Langkat – Komitmen nyata Universitas Muhammadiyah Sumatera Utara (UMSU) dalam pemulihan pascabencana terus ditunjukkan melalui pendampingan langsung kepada mahasiswa yang tengah mengabdi di lapangan. Pada Sabtu, 14 Februari 2026, Wakil Dekan III Fakultas Kedokteran dan Ilmu Kesehatan (FKIK) UMSU, Dr. dr. M. Edy Syahputra Nasution, M.Ked(ORL-HNS), Sp.THTBKL, bersama Wakil Dekan III Fakultas Teknik (FT) UMSU, Affandi, S.T., M.T, melaksanakan kegiatan Sapa Aksi Tim Mahasiswa Berdampak PK IMM FKIK UMSU di Desa Sekoci, Kabupaten Langkat, Sumatera Utara.
Kunjungan lapangan ini bertujuan untuk meninjau secara langsung berbagai program kerja yang telah dijalankan oleh tim mahasiswa dalam upaya pemulihan masyarakat terdampak bencana. Para Wakil Dekan III berkesempatan melihat dari dekat realisasi program yang mencakup berbagai aspek kehidupan, yaitu:
-
Pelayanan pos kesehatan bagi masyarakat yang membutuhkan akses layanan medis.
-
Pengelolaan lahan pertanian produktif untuk memulihkan mata pencaharian warga.
-
Pembuatan rumah kaca sebagai inovasi ketahanan pangan berkelanjutan.
-
Pelaksanaan sekolah darurat bagi anak-anak terdampak agar pendidikan tetap berjalan.
Kehadiran pimpinan fakultas di tengah-tengah lokasi bencana ini menjadi bentuk dukungan moril dan motivasi bagi para mahasiswa yang tengah berjuang di garis depan pengabdian.

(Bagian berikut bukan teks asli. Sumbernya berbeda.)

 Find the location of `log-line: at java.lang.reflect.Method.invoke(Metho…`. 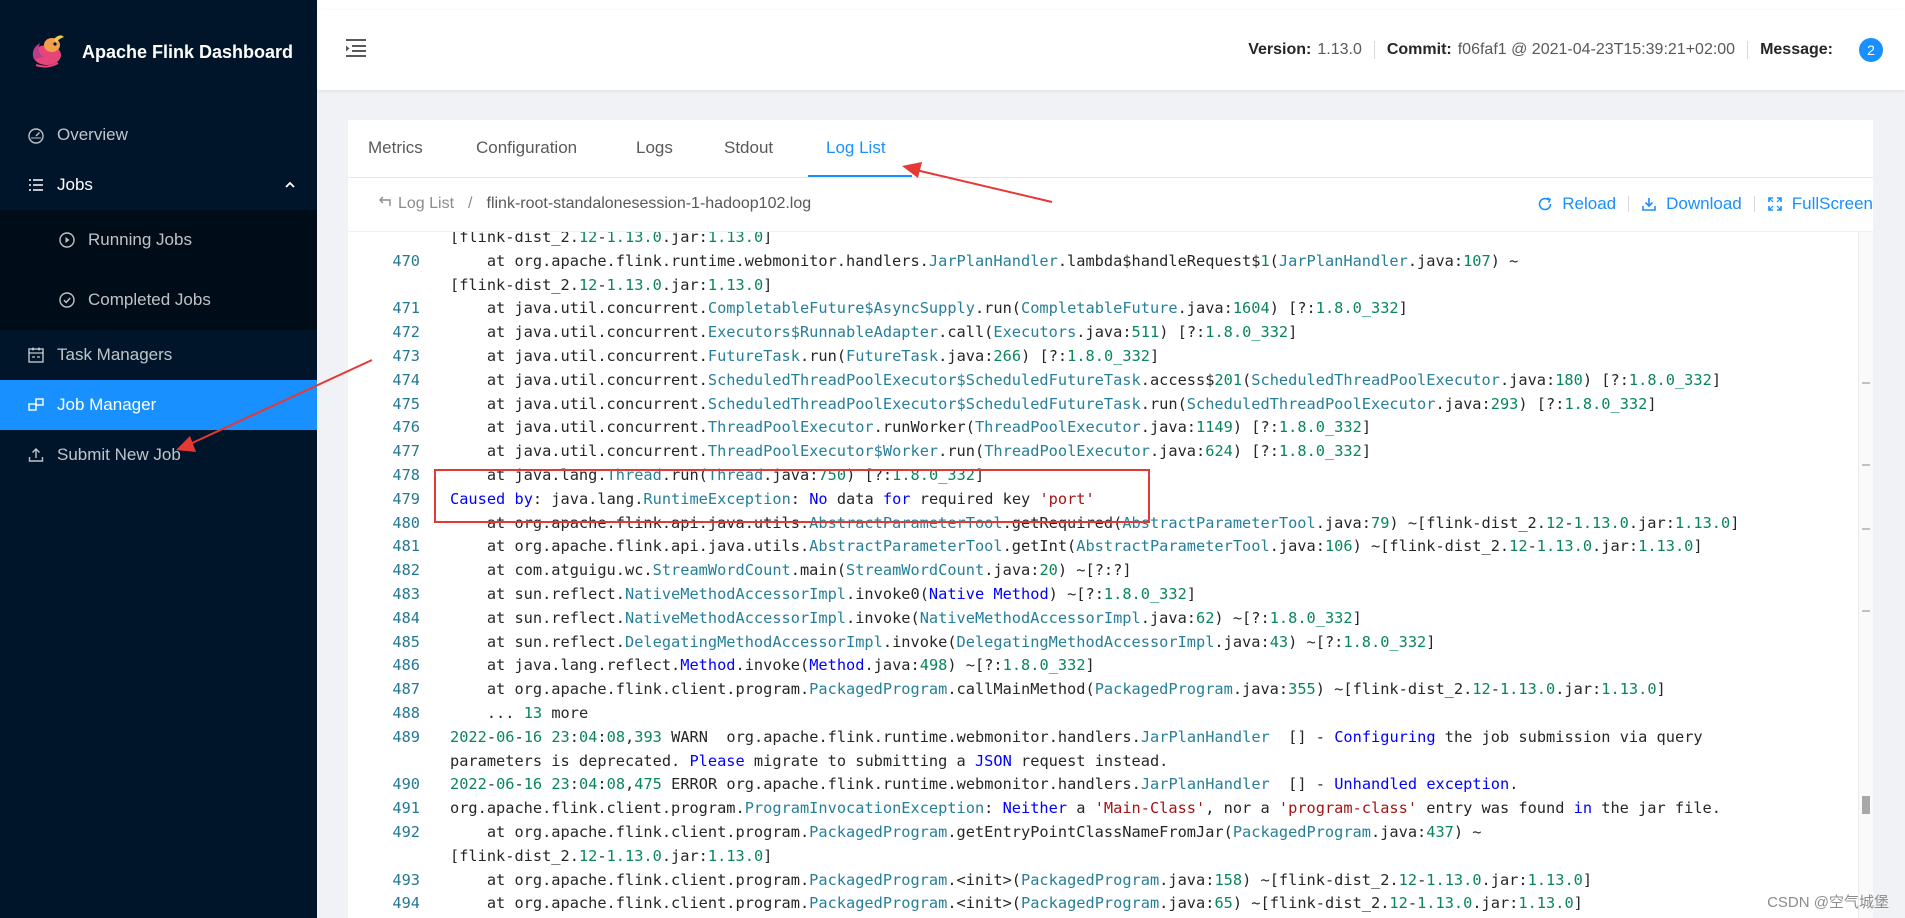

Selain itu, kegiatan ini juga menjadi sarana evaluasi langsung terhadap efektivitas program yang dijalankan, serta identifikasi kebutuhan lanjutan yang mungkin diperlukan masyarakat.
Dr. dr. M. Edy Syahputra Nasution dan Affandi, S.T., M.T menyampaikan apresiasi yang tinggi atas dedikasi dan semangat para mahasiswa yang telah mendedikasikan waktu dan tenaga mereka untuk membantu pemulihan Desa Sekoci. Sinergi antara FKIK dan FT UMSU dalam program ini mencerminkan pendekatan multidisiplin yang holistik dalam penanganan pascabencana, yang tidak hanya fokus pada aspek kesehatan, tetapi juga pemulihan ekonomi, lingkungan, dan pendidikan.
Semoga kehadiran dan kontribusi nyata mahasiswa UMSU ini dapat terus memberikan manfaat berkelanjutan, mempercepat proses pemulihan masyarakat, serta secara fundamental menguatkan ketahanan dan kemandirian Desa Sekoci dalam menghadapi potensi bencana di masa depan. Aksi nyata ini menjadi bukti bahwa mahasiswa UMSU adalah agen perubahan yang berdampak.